CHALLENGE = Reproduce the data below verbatim, beginning with the first line and ending with the line that contains "Open the region", including that line.

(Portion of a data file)
============================================================

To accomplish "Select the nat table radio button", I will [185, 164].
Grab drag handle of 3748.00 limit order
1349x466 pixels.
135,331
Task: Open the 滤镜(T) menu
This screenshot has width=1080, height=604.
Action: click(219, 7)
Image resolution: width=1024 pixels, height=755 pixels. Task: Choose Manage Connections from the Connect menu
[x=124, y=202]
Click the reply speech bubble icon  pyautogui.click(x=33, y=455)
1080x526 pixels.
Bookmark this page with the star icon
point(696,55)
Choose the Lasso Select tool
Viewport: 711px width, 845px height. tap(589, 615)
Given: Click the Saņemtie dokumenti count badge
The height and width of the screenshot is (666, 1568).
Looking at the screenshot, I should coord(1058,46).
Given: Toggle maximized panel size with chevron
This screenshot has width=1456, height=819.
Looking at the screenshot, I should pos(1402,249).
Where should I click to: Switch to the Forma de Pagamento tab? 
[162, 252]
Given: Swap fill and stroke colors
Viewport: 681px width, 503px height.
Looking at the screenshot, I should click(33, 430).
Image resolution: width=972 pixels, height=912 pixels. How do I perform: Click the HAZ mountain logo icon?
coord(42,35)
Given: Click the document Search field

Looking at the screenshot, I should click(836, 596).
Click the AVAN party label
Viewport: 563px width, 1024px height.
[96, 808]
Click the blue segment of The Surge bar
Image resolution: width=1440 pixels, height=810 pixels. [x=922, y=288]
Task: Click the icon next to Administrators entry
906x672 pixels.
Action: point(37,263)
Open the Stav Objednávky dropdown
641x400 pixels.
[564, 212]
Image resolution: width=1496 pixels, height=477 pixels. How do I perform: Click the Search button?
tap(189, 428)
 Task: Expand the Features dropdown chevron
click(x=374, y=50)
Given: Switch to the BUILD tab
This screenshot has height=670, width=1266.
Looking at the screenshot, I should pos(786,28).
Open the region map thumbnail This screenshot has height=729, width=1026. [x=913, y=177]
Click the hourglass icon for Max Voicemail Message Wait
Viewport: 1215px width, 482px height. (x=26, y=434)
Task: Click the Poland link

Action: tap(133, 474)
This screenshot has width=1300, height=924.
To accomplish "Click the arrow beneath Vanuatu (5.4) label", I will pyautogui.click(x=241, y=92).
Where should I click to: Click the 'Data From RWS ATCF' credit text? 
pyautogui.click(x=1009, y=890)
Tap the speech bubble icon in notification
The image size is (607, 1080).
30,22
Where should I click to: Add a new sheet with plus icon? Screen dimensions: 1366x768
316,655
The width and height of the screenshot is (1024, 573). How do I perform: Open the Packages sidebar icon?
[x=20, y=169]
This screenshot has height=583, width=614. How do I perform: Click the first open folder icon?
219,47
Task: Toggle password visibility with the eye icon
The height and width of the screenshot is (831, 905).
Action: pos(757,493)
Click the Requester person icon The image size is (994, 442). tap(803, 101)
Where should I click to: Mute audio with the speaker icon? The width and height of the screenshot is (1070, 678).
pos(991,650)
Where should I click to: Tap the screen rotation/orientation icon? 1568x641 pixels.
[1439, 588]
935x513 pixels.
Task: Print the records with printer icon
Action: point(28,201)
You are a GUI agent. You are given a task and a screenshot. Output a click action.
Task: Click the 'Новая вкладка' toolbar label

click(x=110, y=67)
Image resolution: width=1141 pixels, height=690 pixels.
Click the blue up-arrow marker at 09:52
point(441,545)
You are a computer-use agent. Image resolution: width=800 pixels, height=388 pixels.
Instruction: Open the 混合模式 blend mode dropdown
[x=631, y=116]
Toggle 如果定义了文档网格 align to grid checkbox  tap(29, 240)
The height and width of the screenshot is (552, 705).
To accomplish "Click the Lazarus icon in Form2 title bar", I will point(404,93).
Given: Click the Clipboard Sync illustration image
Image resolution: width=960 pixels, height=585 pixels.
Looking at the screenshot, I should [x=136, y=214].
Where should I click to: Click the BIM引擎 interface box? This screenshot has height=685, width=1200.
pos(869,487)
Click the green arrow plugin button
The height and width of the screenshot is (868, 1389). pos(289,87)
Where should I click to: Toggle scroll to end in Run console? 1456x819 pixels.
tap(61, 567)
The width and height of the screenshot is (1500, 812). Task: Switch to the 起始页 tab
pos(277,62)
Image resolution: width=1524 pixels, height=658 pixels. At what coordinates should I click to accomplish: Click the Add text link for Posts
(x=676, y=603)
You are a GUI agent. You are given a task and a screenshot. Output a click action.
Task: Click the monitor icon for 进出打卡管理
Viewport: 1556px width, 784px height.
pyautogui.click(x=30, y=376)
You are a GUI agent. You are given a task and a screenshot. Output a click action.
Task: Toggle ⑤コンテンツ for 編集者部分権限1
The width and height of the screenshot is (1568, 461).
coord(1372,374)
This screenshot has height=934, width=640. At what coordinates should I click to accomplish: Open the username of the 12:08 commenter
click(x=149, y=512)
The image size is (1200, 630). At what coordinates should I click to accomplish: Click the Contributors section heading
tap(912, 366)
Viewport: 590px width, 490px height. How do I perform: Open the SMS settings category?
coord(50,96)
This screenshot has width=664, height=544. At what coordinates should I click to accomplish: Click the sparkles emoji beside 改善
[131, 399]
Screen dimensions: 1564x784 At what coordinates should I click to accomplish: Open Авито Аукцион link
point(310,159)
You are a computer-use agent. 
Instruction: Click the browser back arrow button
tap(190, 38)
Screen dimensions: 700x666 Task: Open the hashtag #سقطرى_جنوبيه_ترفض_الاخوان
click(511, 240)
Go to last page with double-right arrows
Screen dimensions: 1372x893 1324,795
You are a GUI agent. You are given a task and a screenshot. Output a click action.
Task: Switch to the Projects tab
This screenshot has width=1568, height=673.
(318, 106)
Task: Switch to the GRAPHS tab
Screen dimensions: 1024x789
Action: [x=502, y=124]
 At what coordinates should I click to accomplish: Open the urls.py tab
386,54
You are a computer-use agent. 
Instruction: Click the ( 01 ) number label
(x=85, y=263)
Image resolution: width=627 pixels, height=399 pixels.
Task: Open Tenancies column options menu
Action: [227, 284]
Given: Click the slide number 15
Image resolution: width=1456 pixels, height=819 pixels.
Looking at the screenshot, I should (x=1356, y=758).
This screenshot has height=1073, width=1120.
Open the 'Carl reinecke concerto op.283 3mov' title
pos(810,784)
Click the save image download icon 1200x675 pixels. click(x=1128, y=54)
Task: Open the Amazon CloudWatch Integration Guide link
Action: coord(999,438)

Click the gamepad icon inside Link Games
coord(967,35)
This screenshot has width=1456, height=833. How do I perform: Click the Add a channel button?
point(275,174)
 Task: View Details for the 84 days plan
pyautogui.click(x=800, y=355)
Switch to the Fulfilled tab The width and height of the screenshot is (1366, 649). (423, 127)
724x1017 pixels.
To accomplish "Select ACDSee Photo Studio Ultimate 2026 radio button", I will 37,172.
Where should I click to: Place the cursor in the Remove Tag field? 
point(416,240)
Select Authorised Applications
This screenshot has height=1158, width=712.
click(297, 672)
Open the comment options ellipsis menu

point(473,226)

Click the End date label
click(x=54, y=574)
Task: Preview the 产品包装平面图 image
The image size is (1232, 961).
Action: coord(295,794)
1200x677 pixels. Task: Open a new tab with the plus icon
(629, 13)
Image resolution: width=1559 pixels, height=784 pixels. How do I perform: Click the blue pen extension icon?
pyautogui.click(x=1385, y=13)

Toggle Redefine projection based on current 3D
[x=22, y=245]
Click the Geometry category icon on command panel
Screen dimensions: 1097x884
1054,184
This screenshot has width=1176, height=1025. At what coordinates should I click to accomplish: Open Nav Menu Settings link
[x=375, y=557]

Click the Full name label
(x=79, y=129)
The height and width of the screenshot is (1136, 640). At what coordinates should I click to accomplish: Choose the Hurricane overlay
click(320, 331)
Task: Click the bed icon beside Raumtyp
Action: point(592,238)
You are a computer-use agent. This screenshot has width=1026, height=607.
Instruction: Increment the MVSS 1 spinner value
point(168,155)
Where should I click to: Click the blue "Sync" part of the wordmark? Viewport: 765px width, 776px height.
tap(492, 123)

============================================================

EXPECTED OUTPUT =
To accomplish "Select the nat table radio button", I will [185, 164].
Grab drag handle of 3748.00 limit order
1349x466 pixels.
135,331
Task: Open the 滤镜(T) menu
This screenshot has width=1080, height=604.
Action: click(219, 7)
Image resolution: width=1024 pixels, height=755 pixels. Task: Choose Manage Connections from the Connect menu
[x=124, y=202]
Click the reply speech bubble icon  pyautogui.click(x=33, y=455)
1080x526 pixels.
Bookmark this page with the star icon
point(696,55)
Choose the Lasso Select tool
Viewport: 711px width, 845px height. tap(589, 615)
Given: Click the Saņemtie dokumenti count badge
The height and width of the screenshot is (666, 1568).
Looking at the screenshot, I should coord(1058,46).
Given: Toggle maximized panel size with chevron
This screenshot has width=1456, height=819.
Looking at the screenshot, I should pos(1402,249).
Where should I click to: Switch to the Forma de Pagamento tab? 
[162, 252]
Given: Swap fill and stroke colors
Viewport: 681px width, 503px height.
Looking at the screenshot, I should click(33, 430).
Image resolution: width=972 pixels, height=912 pixels. How do I perform: Click the HAZ mountain logo icon?
coord(42,35)
Given: Click the document Search field

Looking at the screenshot, I should click(836, 596).
Click the AVAN party label
Viewport: 563px width, 1024px height.
[96, 808]
Click the blue segment of The Surge bar
Image resolution: width=1440 pixels, height=810 pixels. [x=922, y=288]
Task: Click the icon next to Administrators entry
906x672 pixels.
Action: point(37,263)
Open the Stav Objednávky dropdown
641x400 pixels.
[564, 212]
Image resolution: width=1496 pixels, height=477 pixels. How do I perform: Click the Search button?
tap(189, 428)
 Task: Expand the Features dropdown chevron
click(x=374, y=50)
Given: Switch to the BUILD tab
This screenshot has height=670, width=1266.
Looking at the screenshot, I should pos(786,28).
Open the region map thumbnail This screenshot has height=729, width=1026. [x=913, y=177]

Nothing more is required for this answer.